LowT Gimenez's Transit troubles; Miami Herald reports: "after years of broken promises" ....

BY DOUGLAS HANKS


LowT Gimenez's Transit troubles;

Miami Herald reports: "after years of broken promises" ....


There’s an escalating battle underway to force Miami-Dade to spend transportation taxes on big projects and stop subsidizing everyday expenses tied to running Metrorail and one of the largest bus fleets in the country.
The battle around one of the rawest subjects of Miami-Dade’s transit fight is being waged on multiple fronts — in Tallahassee, in the courts, and within the county bureaucracy.
Two lawmakers representing Miami-Dade in Tallahassee have bills that would ban any of the county’s operating costs from being paid out of the more than $250 million collected each yearfrom a half-percent sales tax dedicated to transportation.
That’s a far stricter rule than was imposed in 2002 when countywide voters approved the “half-penny” tax to expand Metrorail, buy hundreds of new buses and then cover the added operating expenses that come with new transit lines. Metrorail has grown by a single stop in the 17 years that followed, and the bus fleet has grown by fewer than 75 vehicles.

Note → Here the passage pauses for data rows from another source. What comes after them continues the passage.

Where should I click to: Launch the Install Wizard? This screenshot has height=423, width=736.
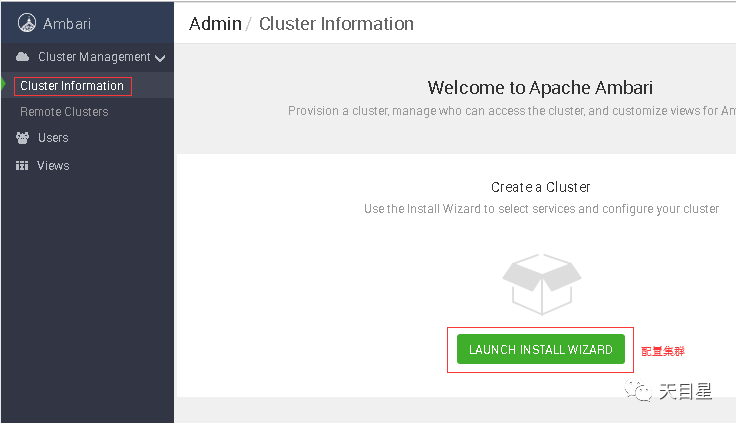541,349
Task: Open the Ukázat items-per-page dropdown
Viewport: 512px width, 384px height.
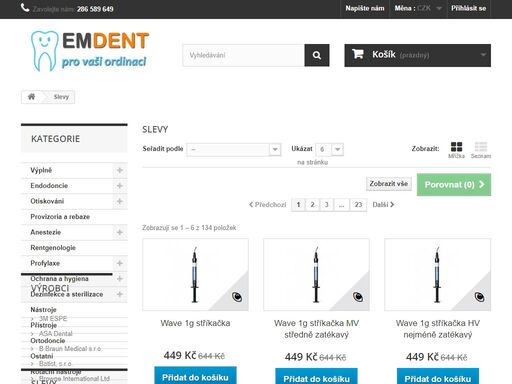Action: [x=329, y=149]
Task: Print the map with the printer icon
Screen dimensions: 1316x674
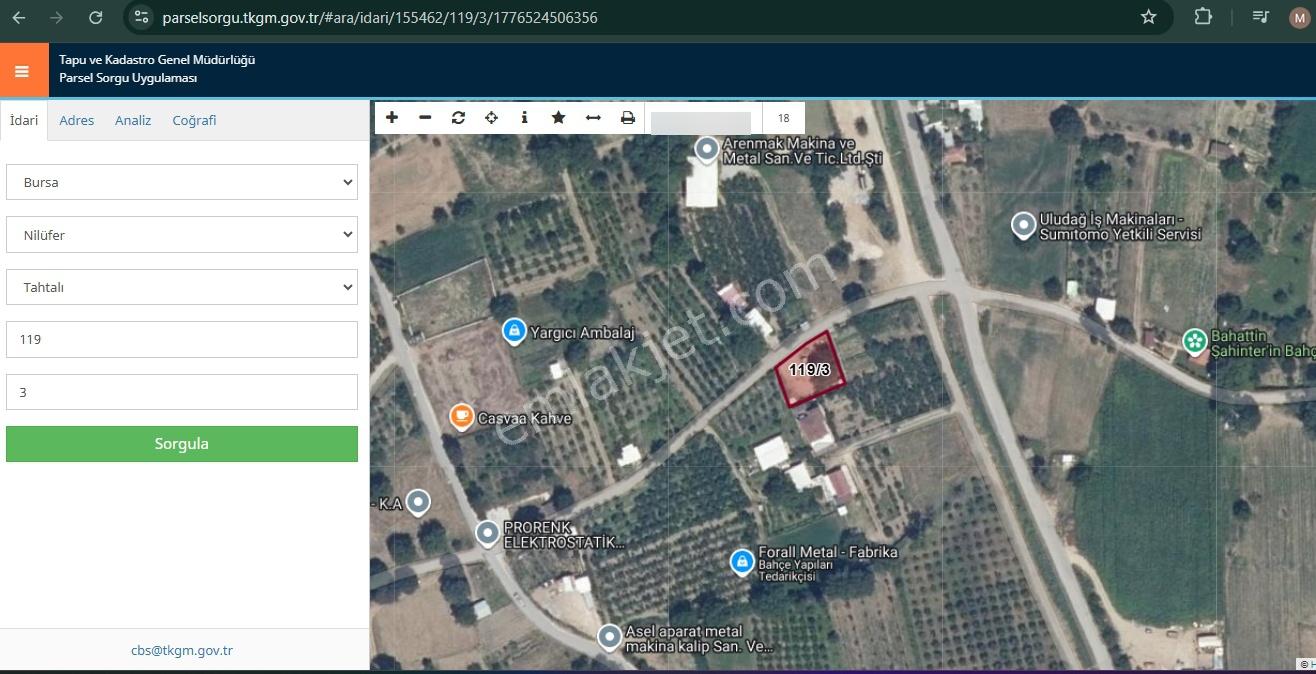Action: tap(627, 118)
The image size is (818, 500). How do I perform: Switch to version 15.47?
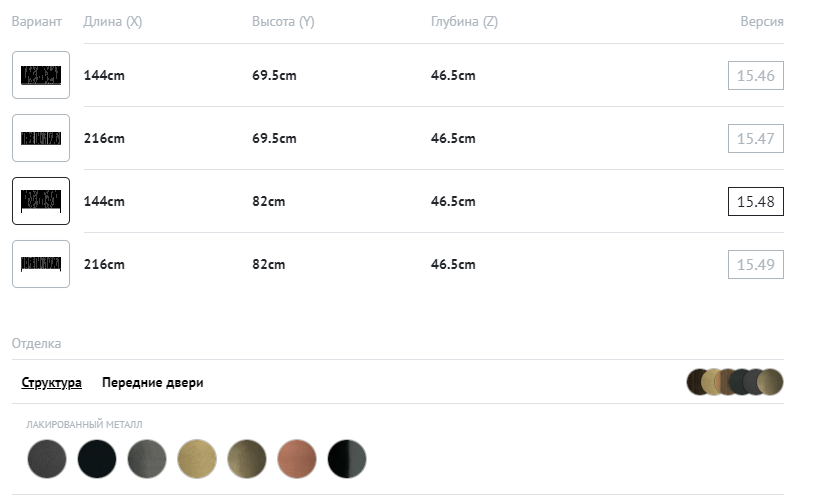755,139
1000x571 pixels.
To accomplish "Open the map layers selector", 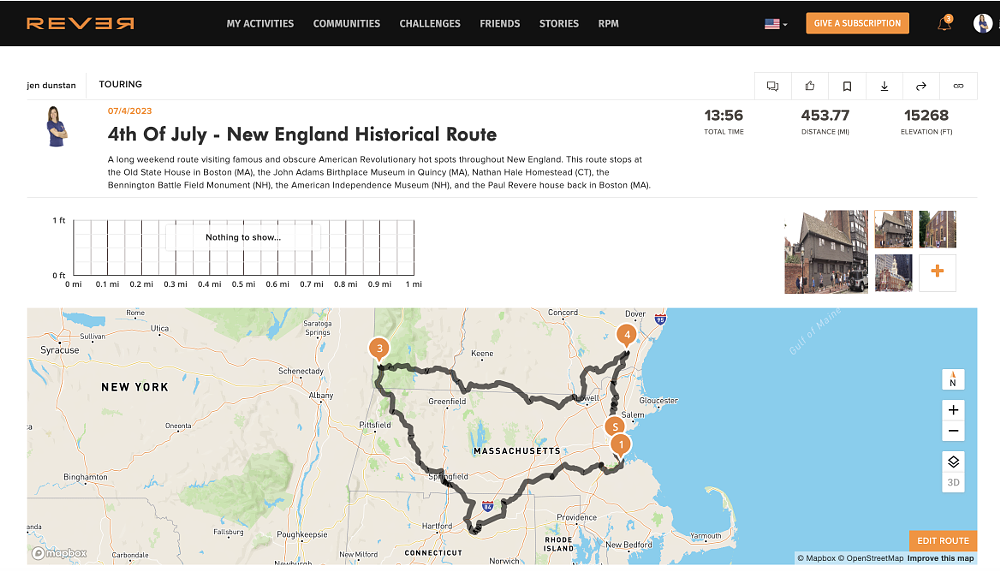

Next week, county commissioners will consider a demand by a Miami-Dade oversight board to cease spending the transportation tax on routine operations by Oct. 1 — a historic showdown, since the board overseeing the tax has never attempted to undo commission action before.
On Thursday, a judge kept alive a lawsuit by a Coral Gables commissioner demanding an immediate halt to spending nearly $100 million in tax proceeds on operational support for the county’s $590 million transit budget.
“The county failed in its promises to deliver on the half-penny promises,” said Vince Lago, the city commissioner now suing Miami-Dade in Circuit Court. “It’s easy to raid the half-penny instead of finding ways to balance our budget.”
The assaults on Miami-Dade’s current spending plan for transit have been met with promises that the county is on the verge of reimposing the original limits on how the transportation tax could be spent. County commissioners lifted the rules in a controversial 2009 vote, and the changes were endorsed by the transportation board that year, too.
In a Circuit Court hearing Thursday, a county lawyer argued to a judge that commissioners followed the proper procedures in their 2009 rewrite of the projects eligible for a tax that has generated about $2.7 billion since 2002.
Commissioners “followed to a T exactly what the ordinance called for, and amended the list of projects to include the operation and maintenance of the existing transit system,” Miami-Dade lawyer Bruce Libhaber told Judge Spencer Eig during the hearing on the county’s motion to dismiss Lago’s suit.
Eig denied the motion hours later in a brief opinion, allowing the case to proceed to a trial.
The 2009 vote added an amendment to the original “People’s Transportation Plan” presented to voters, which restricted the tax to operation and maintenance bills created by new transit routes and systems. The 2009 amendment declared “any” transit expenses eligible for the tax.